* EXTRAIT PRÉSENTÉ *
Le Teverone, également appelé Aniene (ou encore Anio), est un affluent du Tibre d’environ 100 km de long. Arrosant Subiaco, puis Vicovaro, son cours se calme après avoir traversé Tivoli. Lunghezza se situe à mi-chemin entre ce dernier village et Rome. C’est aujourd’hui une localité située dans la très grande banlieue romaine, dont le château, édifié au moyen-âge, servit de quartier général pour l’armée allemande en Italie lors de la seconde guerre mondiale.

* CONSIGNES *
1) Veuillez recopier tout ce qui va de « Le Teverone, également » jusqu'à « seconde guerre mondiale. » dans l'extrait sur le Teverone.
2) Relevez toutes les villes et localités nommées dans l'extrait sur le Teverone.
Les enregistrements qui suivent constituent un ensemble distinct de l'extrait.

* DOCUMENTS FOURNIS *
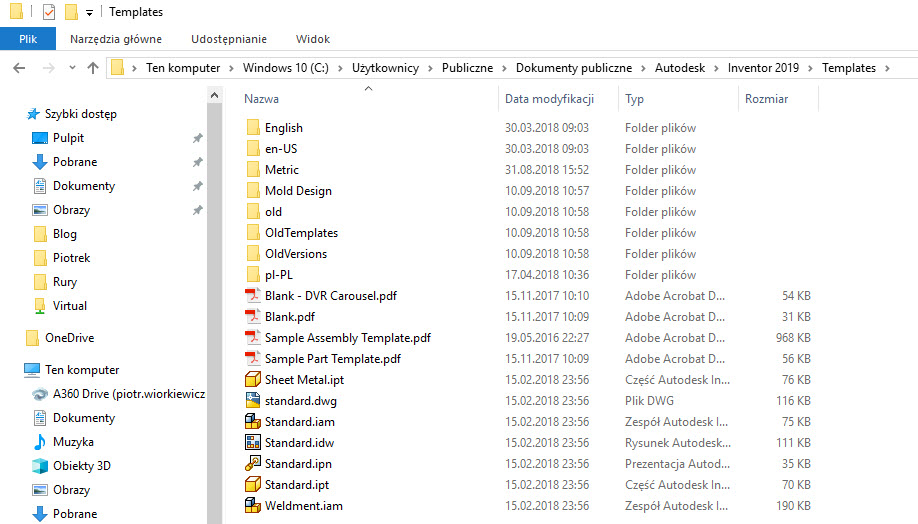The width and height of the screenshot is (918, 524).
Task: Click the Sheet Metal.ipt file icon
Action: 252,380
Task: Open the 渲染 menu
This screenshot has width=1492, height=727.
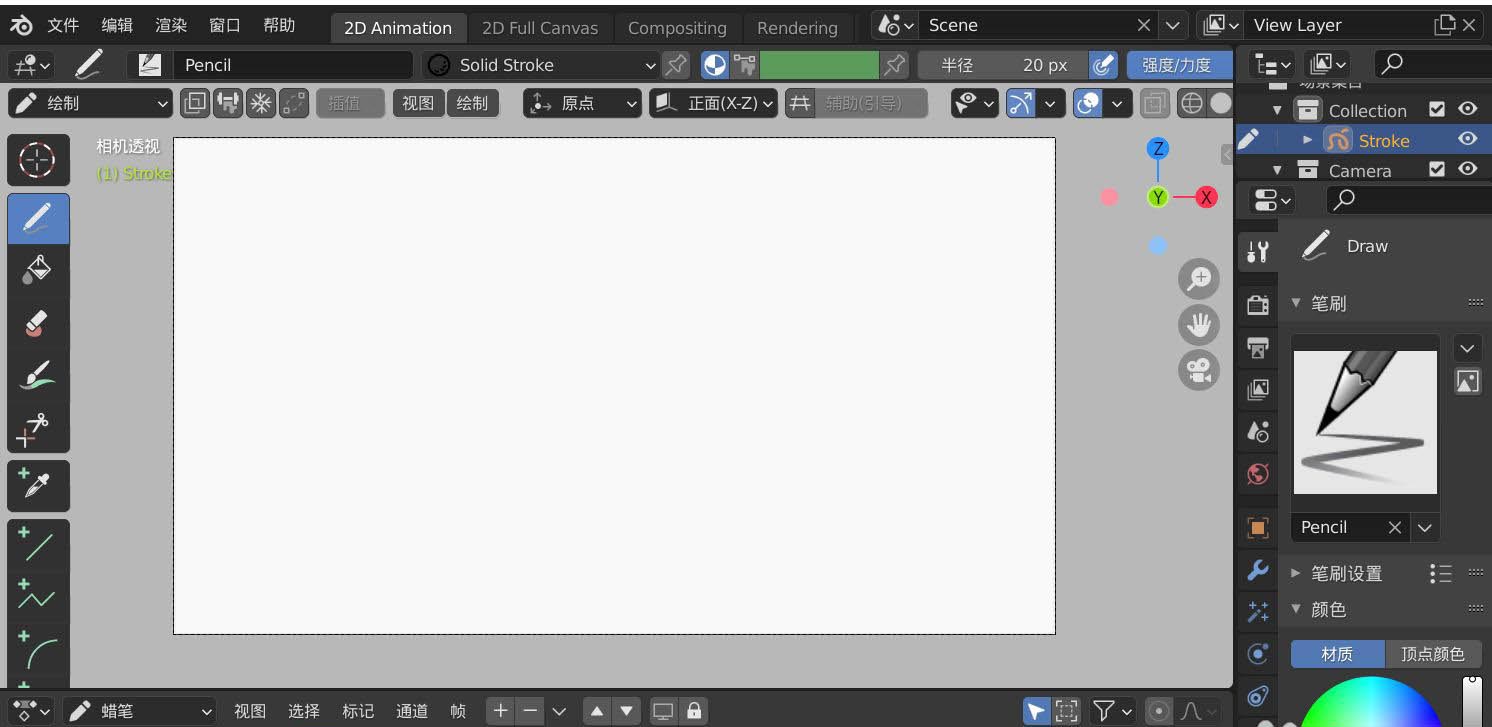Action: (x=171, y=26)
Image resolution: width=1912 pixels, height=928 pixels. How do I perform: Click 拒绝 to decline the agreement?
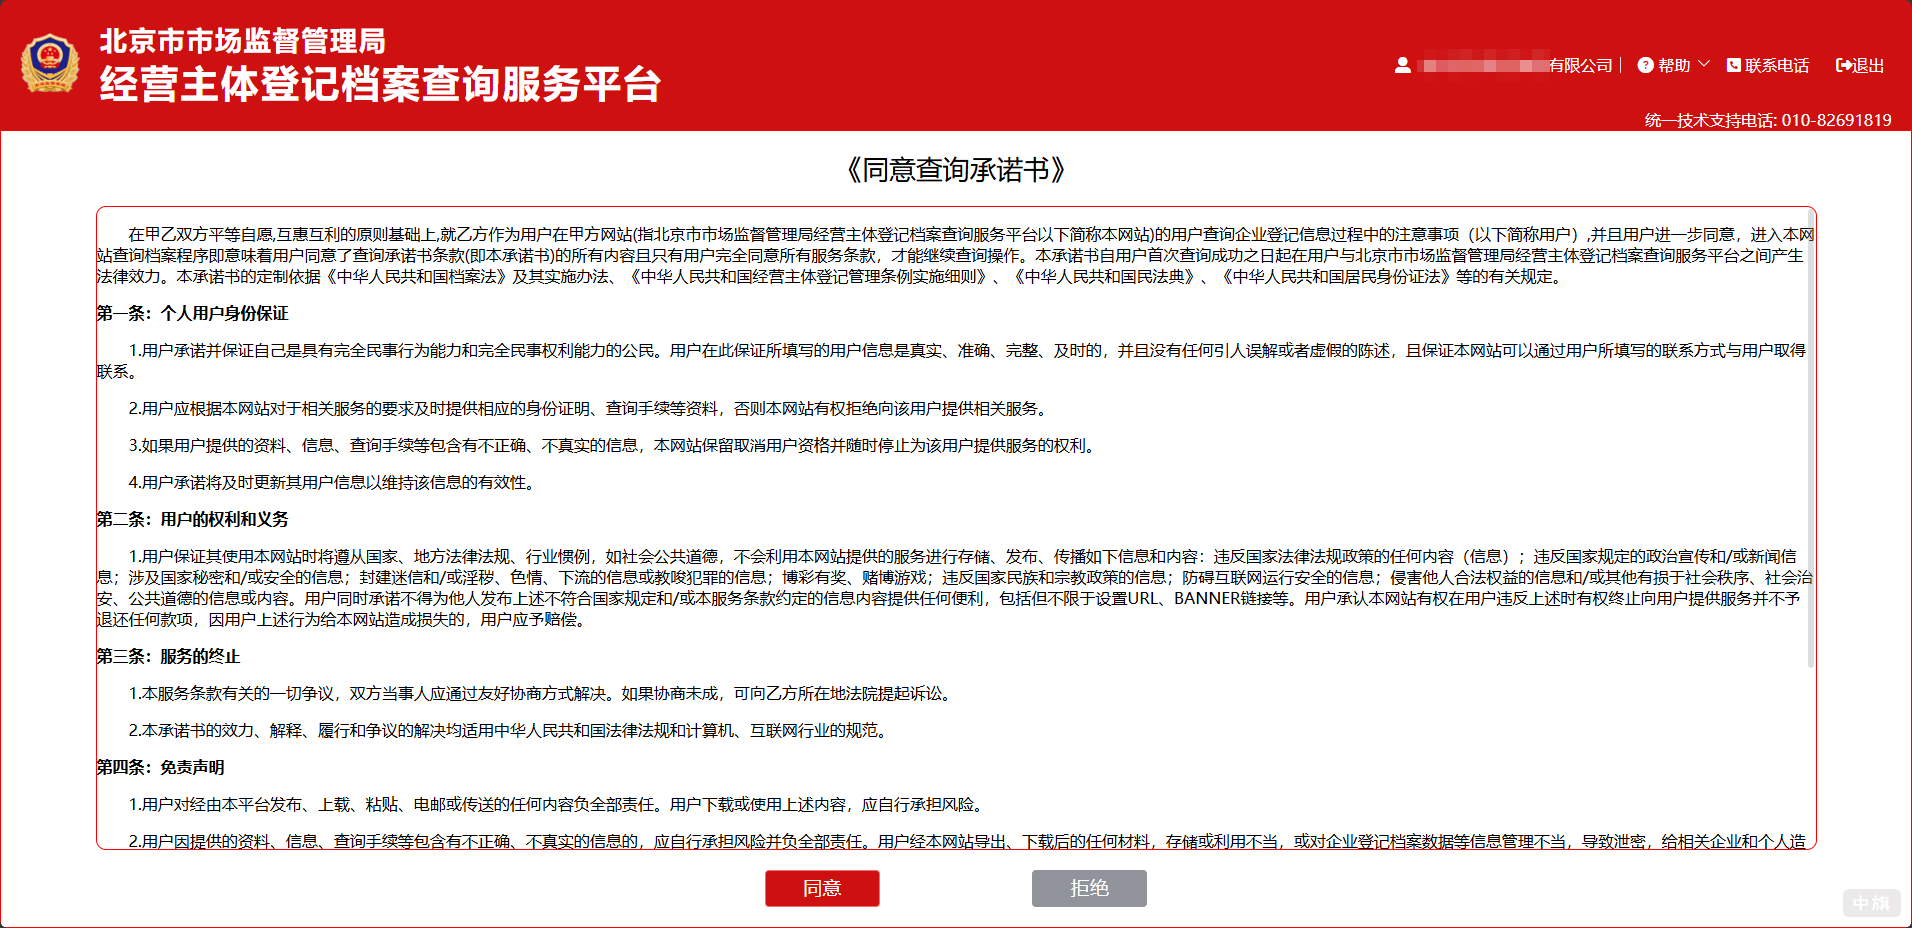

* RÉPONSES PAR CONSIGNE *
1)
Le Teverone, également appelé Aniene (ou encore Anio), est un affluent du Tibre d’environ 100 km de long. Arrosant Subiaco, puis Vicovaro, son cours se calme après avoir traversé Tivoli. Lunghezza se situe à mi-chemin entre ce dernier village et Rome. C’est aujourd’hui une localité située dans la très grande banlieue romaine, dont le château, édifié au moyen-âge, servit de quartier général pour l’armée allemande en Italie lors de la seconde guerre mondiale.

2) Subiaco, Vicovaro, Tivoli, Lunghezza, Rome